Wednesday, April 24, 2013

A Bridge Over Monkey Waters

Barracuda gather in slow turbulent schools in the wash of the deck lights
each night, some of them almost 4 feet long. I caught the Old Man out there
with a fishing pole at midnight, and I've heard others planning different
ways of catching them. The Wrestler asked me if I could make a cast net...
which, of course I can, but the amount of time it would take makes the
entire proposition absurd. A ring net, similar to a crab net, would be the
easiest and best way to catch them- in my humble opinion, and it is backed
up by the Fisherman. Well... actually, it was the Fisherman's idea- but it
is the best idea of the lot, and since no one is actually going to do
anything with these ideas I might as well own the good ones. Well... the
captain actually threw a hook in the water, so he's actually doing
something... but whatever. Interestingly, we've had divers cleaning the
bottom of the ship all day and not one of them have been devoured within
seconds by the bloodthirsty fish like they would have been in a bad movie.

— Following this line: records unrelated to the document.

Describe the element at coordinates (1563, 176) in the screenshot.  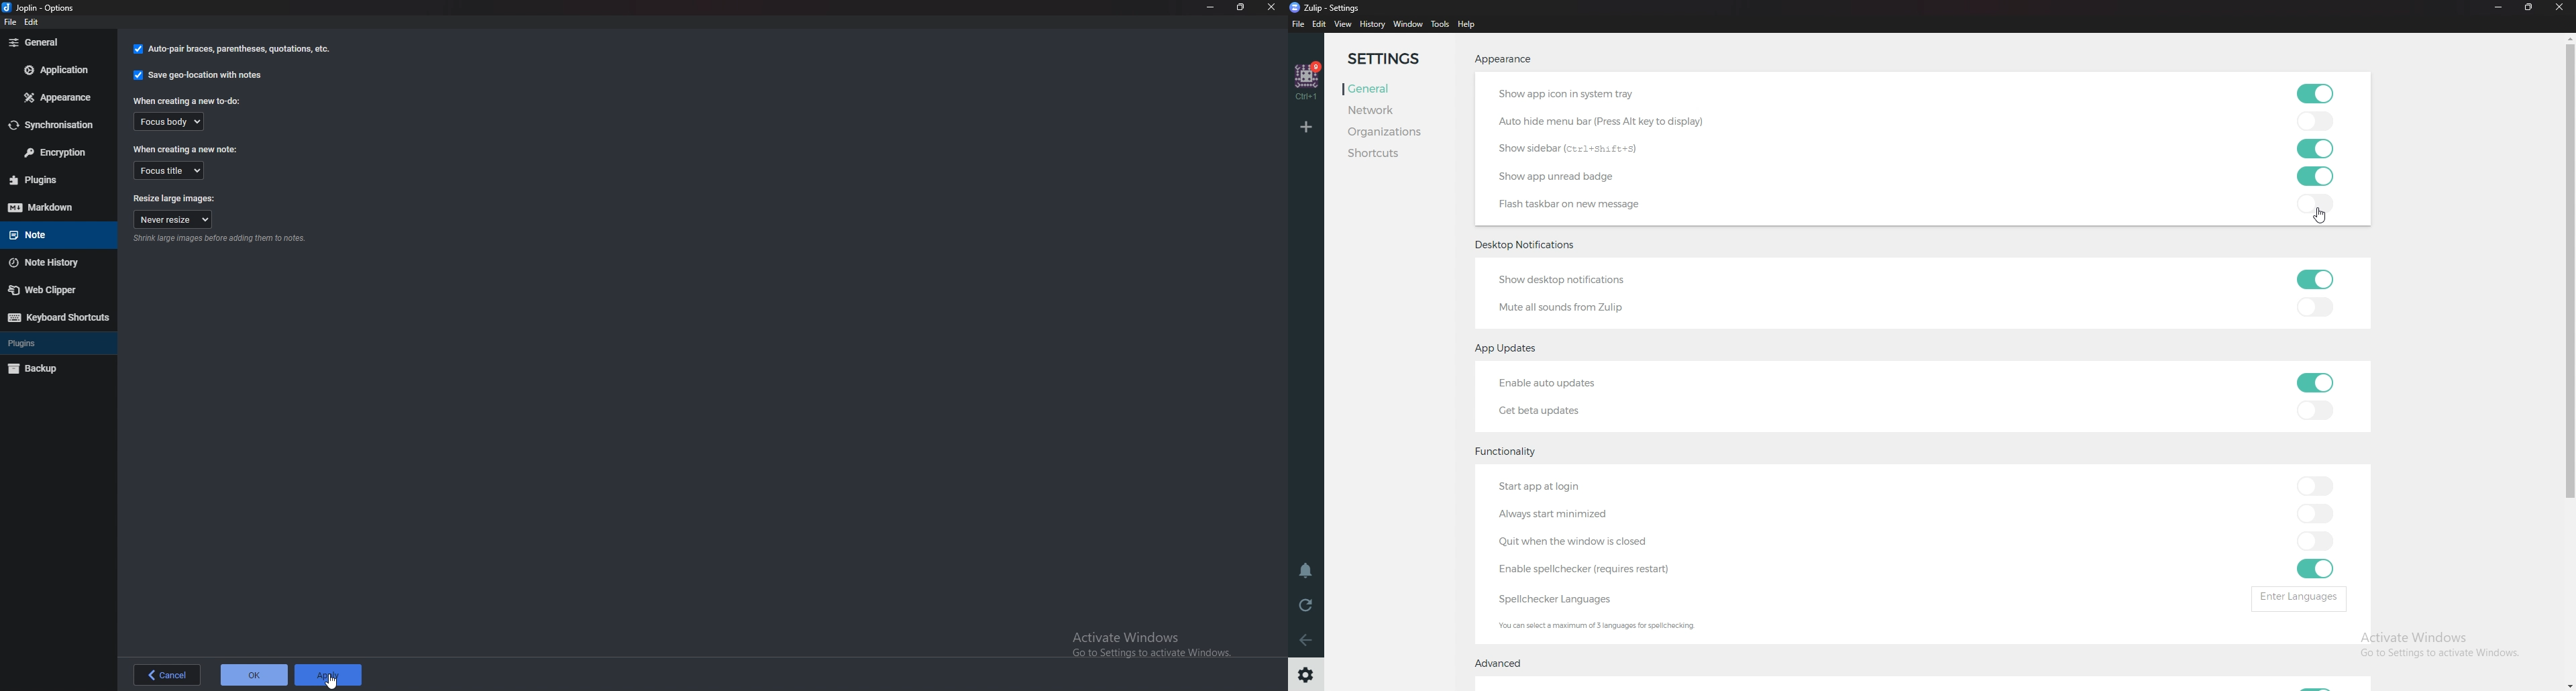
I see `Show app unread badge` at that location.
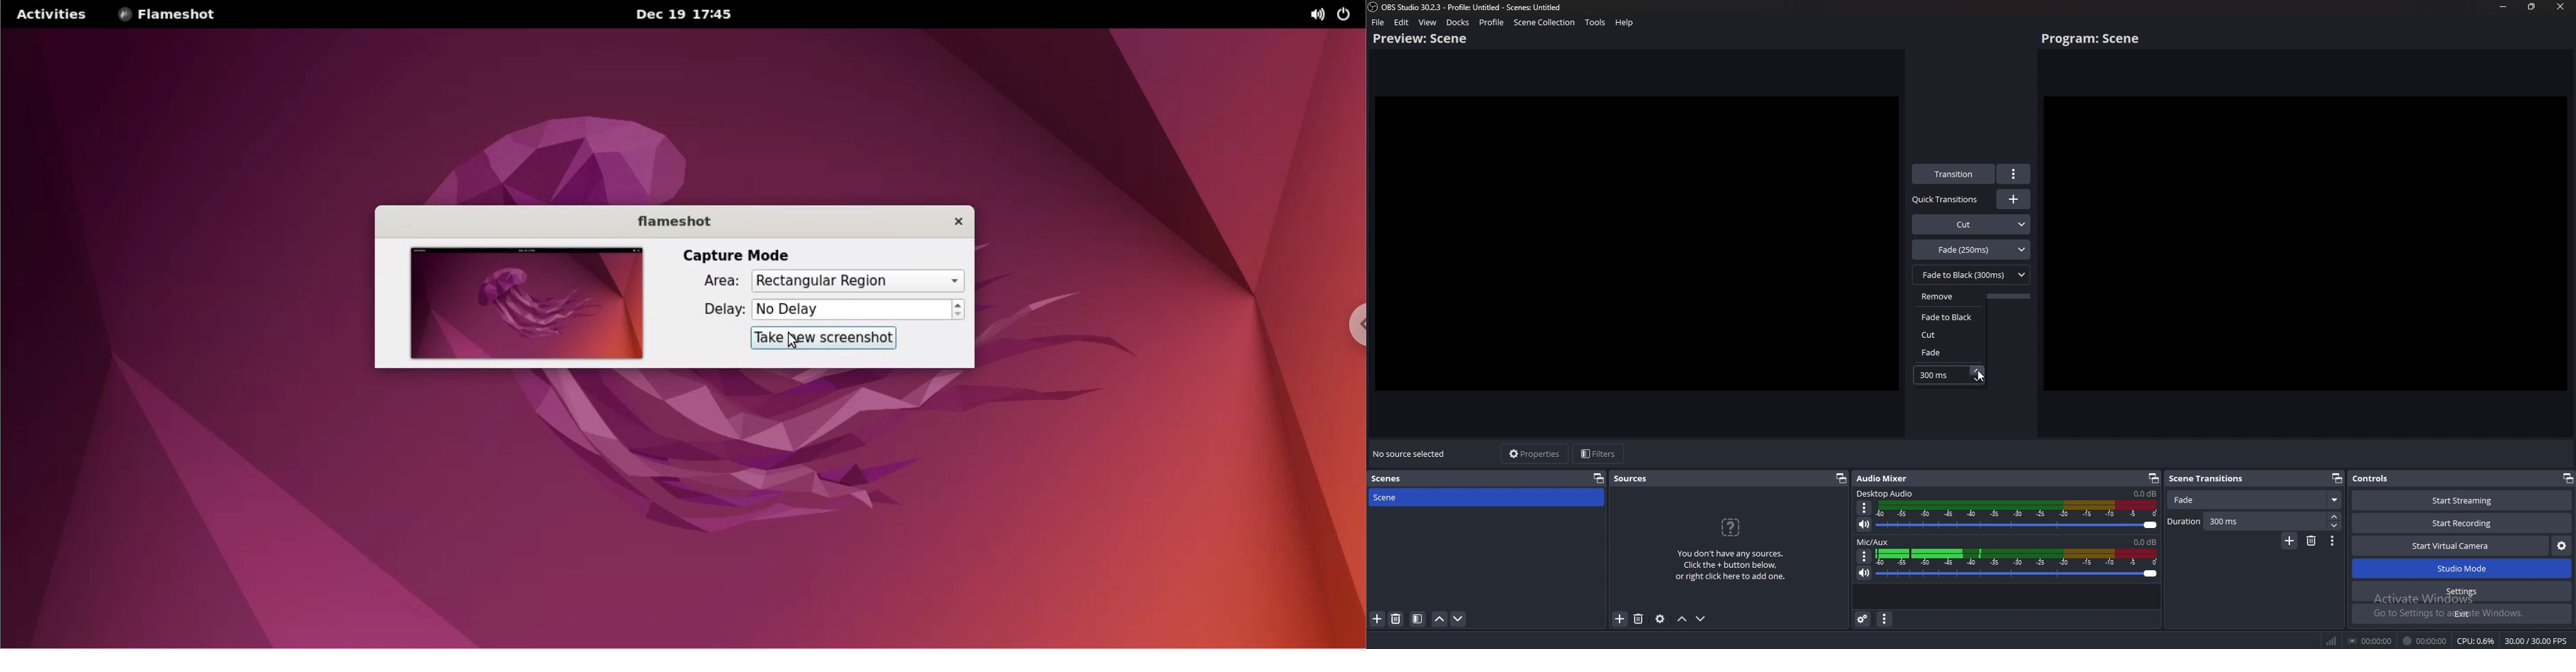 This screenshot has height=672, width=2576. I want to click on tools, so click(1595, 23).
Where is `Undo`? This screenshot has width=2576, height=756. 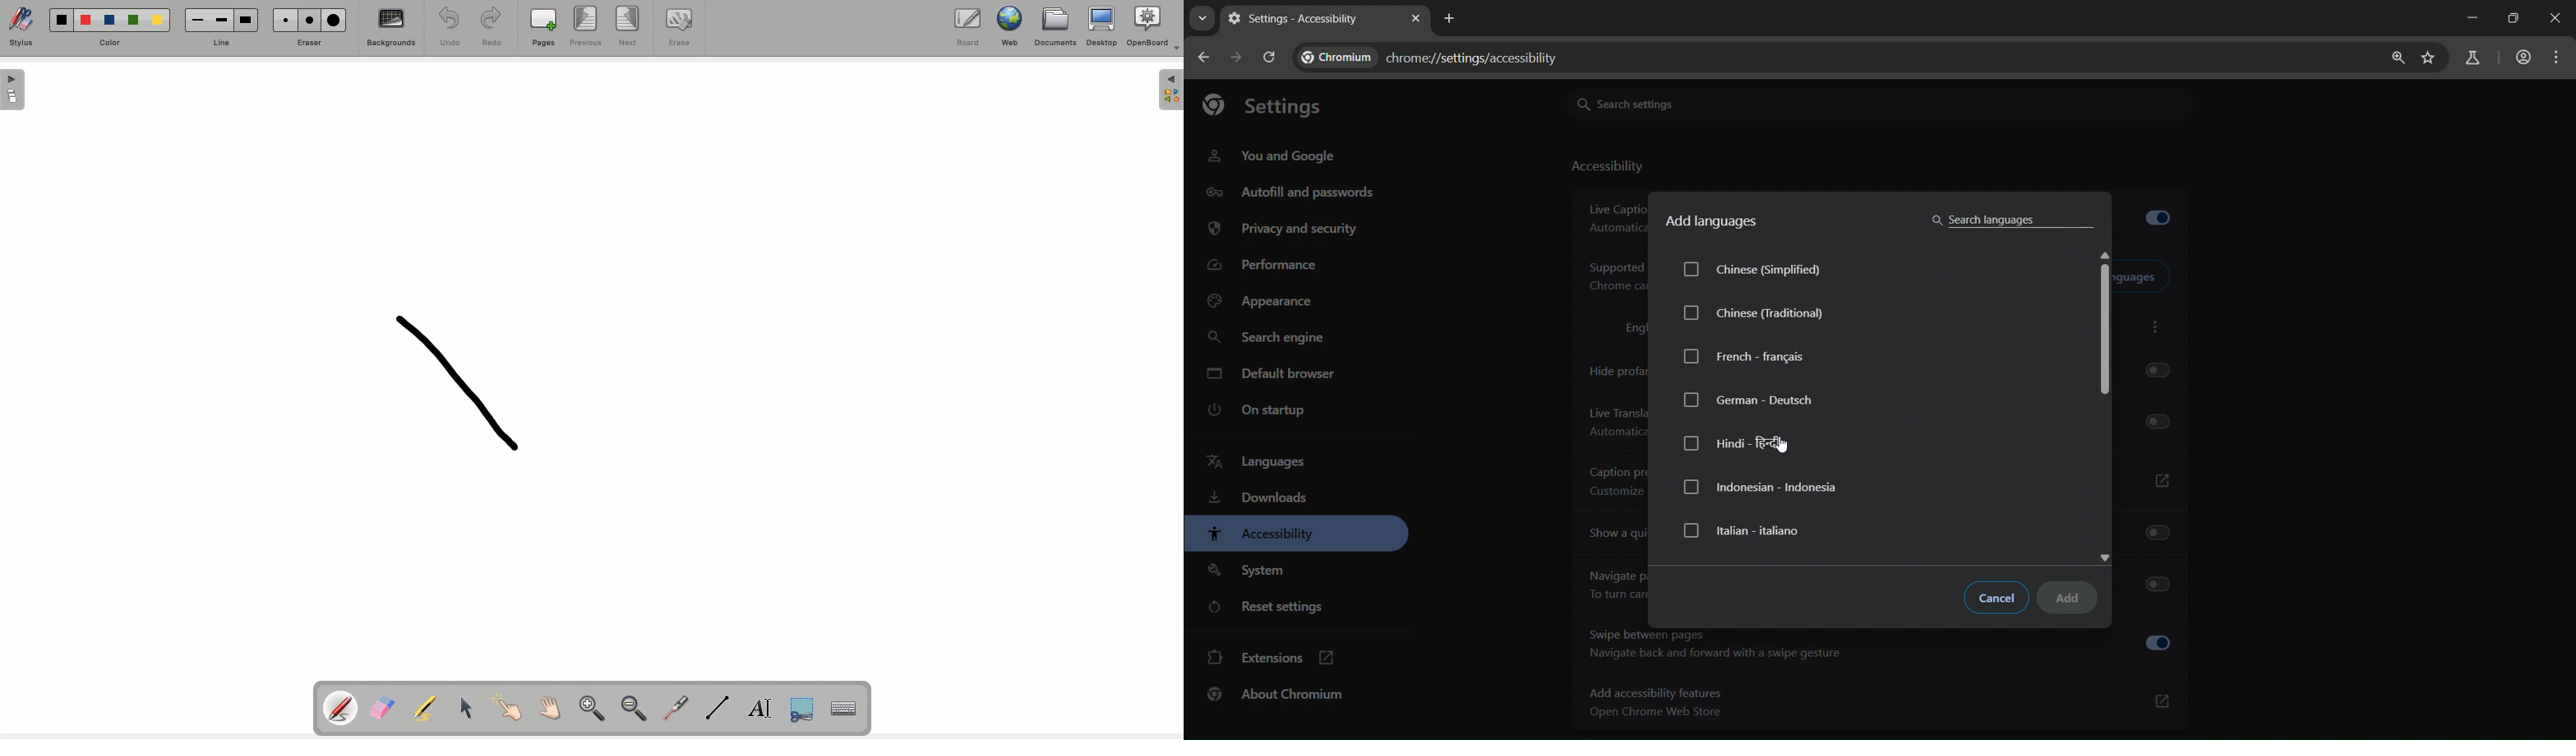 Undo is located at coordinates (448, 26).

There was a ship anchored near us, one of the Wisdom Lines, named "Genius
Star." Really?! Then I noticed the large container ship swinging in the
breeze right next to us is named "Humen Bridge," which should bring an image
to mind of people working together to help one another by... like... forming
a human bridge over troubled waters (or something), but instead conjures up
a barrel of hooting monkeys flinging... stuff - which actually says more
about this crew I'm at sea with than I care to dwell on.

We're supposed to finally go in and load cargo at 0900... by tomorrow
night/early morning we should be underway again. With 26 days to go. Back
up the strait and across the sea to Sri Lanka, then through the pirate
waters and up into Egypt again. After loading our cargo of flies in
Damietta we'll kill them all the way across the Med, hit the stormy Atlantic
(where I'll get rocked to sleep each night) and then booyah! G the F out of
D. In NYC. Fly this farmer's tan that has a human attached to it back to
sunny Seattle.

At the latest safety meeting the Wrestler publicly threw the Boatswain under
the bus, which prompted our entire department to spontaneously start singing
"The Wheels on the Bus Go Round and Round..." in the stairwell afterward.

Right now I am on anchor watch. Each hour I check the anchor chain and
report to the bridge its direction and the amount of its pressure. The
direction is done, not by points, but by simple clock positions. The
pressure is a little more subjective, but I consider everything from 1 to
22.5 degrees to be "light strain," and everything from 22.5 to 45 degrees to
be "moderate strain." More than that is "heavy strain." So on the hour I
might say "Bridge... Bow... Anchor chain is up-and-down," meaning no strain
at all. Or I might say "Bridge... Bow... Anchor chain is at 10 O'clock,
moderate strain." Additionally, I feel the chain between the hawsepipe and
the pawl and if there is vibration then we're either slipping (underway) or
the chain is laying out from where it piles up when dropped.

Also, I am on Gangway Watch, which is to say that I raise and lower the
gangway for launches. We have a gangway that telescopes in and out while it
rises and lowers- which makes some sense, but it is so unbearably slow that
no matter what the benefits the shorter length might give, they become
completely lost to the tedium that is holding the up or down button and
watching it creep up or down. It is so slow that the launch pilots get
pissed and their "down" hand signals become increasingly frantic as it moves
downward at a comparable speed to that of lichens accumulating on a rotten
stump. More often than not they hit their horns continually and shout what
must be Singaporean obscenities.

And that's all I got. A day in the life of. Gotta go make my rounds.

1 comment:

  1. Can't wait for you to share your Singaporean obscenity tales in person.
    Stay Safe through pirate - and all - waters.